## Exercise requirements:
Your output must be the line containing "Share the Consultas relacionadas card" followed by every later line in the entries below, all copied exactly.
Start of Stored data
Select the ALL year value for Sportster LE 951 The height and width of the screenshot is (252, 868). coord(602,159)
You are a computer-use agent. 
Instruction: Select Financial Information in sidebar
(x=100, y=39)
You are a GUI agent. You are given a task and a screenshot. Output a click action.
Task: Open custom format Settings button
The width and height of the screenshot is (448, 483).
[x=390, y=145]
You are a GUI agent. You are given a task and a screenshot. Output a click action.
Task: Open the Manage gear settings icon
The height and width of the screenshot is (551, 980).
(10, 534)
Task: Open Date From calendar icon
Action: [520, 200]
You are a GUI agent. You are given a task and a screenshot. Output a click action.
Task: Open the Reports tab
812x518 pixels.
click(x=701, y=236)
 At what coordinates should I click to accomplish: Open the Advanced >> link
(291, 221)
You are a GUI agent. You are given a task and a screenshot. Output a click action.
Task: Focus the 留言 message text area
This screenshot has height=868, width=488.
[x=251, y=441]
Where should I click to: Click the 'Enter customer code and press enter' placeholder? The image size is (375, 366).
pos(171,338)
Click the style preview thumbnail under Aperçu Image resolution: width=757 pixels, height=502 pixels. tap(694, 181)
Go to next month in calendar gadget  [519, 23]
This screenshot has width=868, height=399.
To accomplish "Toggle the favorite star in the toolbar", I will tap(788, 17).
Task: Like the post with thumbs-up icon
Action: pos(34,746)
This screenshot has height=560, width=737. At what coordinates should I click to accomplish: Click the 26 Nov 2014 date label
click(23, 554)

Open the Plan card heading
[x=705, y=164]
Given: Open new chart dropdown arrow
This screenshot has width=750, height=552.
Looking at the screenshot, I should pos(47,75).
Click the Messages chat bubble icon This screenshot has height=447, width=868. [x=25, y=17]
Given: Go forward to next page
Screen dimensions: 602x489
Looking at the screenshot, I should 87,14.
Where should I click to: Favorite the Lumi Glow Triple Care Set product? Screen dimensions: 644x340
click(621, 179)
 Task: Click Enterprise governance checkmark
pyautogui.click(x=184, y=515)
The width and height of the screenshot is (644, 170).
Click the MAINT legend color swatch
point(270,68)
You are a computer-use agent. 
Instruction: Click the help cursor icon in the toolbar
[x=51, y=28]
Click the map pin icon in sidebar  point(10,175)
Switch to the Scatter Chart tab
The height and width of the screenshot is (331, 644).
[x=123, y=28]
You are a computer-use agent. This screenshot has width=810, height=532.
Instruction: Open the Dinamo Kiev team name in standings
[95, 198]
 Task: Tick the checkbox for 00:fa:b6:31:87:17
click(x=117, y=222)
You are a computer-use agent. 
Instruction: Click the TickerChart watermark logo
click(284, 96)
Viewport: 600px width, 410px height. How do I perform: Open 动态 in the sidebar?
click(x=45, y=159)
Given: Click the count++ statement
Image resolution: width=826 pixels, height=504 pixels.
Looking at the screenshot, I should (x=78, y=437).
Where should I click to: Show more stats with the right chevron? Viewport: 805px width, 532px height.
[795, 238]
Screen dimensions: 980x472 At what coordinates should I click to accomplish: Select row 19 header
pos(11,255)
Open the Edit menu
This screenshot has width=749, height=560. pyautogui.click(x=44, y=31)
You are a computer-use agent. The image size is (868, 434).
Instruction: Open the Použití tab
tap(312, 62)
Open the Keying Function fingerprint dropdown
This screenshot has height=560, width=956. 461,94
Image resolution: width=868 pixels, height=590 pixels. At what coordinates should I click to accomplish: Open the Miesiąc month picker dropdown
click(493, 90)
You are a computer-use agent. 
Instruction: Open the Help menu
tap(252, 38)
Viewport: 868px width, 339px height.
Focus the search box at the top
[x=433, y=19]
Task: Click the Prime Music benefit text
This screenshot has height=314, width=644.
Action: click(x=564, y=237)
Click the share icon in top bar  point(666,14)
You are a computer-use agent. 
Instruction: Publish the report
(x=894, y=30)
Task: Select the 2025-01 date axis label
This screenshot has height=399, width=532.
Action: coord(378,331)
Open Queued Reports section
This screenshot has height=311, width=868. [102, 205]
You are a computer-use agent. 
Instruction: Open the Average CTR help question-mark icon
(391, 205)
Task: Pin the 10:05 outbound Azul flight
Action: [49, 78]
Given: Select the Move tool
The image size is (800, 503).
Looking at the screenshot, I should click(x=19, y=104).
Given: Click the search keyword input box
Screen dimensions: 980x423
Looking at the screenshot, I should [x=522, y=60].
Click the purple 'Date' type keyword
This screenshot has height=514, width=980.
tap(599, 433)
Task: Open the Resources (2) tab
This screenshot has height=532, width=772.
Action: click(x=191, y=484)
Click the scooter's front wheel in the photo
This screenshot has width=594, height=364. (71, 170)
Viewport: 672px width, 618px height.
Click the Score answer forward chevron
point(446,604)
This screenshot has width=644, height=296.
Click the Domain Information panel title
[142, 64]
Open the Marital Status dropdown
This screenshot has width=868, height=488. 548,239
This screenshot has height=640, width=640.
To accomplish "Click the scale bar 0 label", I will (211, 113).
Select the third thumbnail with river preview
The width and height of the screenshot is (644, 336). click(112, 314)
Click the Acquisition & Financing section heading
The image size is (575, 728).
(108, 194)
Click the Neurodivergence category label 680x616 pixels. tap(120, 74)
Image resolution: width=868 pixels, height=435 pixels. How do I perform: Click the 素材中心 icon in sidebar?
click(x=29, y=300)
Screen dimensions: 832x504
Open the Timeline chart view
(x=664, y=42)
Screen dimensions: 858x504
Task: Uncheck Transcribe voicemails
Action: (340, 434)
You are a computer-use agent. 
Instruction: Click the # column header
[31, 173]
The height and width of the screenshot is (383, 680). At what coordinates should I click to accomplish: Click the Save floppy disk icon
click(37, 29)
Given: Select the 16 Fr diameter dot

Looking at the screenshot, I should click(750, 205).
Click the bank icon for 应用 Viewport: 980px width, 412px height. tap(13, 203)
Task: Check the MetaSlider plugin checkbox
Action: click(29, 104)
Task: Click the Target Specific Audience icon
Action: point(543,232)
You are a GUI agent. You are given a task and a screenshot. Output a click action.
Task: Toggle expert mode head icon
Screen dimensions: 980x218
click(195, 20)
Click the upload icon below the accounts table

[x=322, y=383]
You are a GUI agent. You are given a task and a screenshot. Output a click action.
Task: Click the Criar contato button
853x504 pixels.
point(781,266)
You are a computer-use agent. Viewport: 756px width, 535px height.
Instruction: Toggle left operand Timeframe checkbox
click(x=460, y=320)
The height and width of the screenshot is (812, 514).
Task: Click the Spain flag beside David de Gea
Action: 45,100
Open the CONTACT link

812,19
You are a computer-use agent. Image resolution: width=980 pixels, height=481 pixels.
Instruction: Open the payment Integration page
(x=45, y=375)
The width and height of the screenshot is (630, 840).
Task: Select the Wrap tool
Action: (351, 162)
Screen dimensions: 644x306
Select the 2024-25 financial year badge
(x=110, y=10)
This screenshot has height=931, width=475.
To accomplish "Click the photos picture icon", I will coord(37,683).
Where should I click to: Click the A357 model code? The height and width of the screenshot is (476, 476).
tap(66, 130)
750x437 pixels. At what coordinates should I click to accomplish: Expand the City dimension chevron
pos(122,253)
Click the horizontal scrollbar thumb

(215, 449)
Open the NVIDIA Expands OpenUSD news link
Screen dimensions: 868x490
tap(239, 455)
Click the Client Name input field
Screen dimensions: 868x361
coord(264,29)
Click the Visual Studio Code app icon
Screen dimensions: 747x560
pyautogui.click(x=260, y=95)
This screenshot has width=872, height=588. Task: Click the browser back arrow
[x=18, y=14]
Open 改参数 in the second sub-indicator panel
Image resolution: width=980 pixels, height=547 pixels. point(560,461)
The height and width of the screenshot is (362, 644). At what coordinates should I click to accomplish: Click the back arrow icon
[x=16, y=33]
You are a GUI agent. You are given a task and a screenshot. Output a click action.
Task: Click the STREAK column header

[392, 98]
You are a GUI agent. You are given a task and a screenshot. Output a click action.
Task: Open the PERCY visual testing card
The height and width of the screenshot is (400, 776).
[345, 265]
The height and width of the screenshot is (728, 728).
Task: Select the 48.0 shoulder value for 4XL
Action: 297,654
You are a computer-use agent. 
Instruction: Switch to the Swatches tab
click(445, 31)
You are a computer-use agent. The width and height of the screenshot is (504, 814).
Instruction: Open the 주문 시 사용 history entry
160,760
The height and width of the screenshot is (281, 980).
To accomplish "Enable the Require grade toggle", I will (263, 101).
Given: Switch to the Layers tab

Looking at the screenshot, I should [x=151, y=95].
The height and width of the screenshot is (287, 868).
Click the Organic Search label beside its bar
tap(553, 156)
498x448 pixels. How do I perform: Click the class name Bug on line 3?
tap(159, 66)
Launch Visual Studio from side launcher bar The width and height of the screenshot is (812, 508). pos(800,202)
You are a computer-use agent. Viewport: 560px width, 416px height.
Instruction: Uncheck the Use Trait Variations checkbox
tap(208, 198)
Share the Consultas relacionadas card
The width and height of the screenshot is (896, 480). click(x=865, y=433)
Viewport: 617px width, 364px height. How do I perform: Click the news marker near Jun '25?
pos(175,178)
End of Stored data
## Solution:
Share the Consultas relacionadas card
The width and height of the screenshot is (896, 480). click(x=865, y=433)
Viewport: 617px width, 364px height. How do I perform: Click the news marker near Jun '25?
pos(175,178)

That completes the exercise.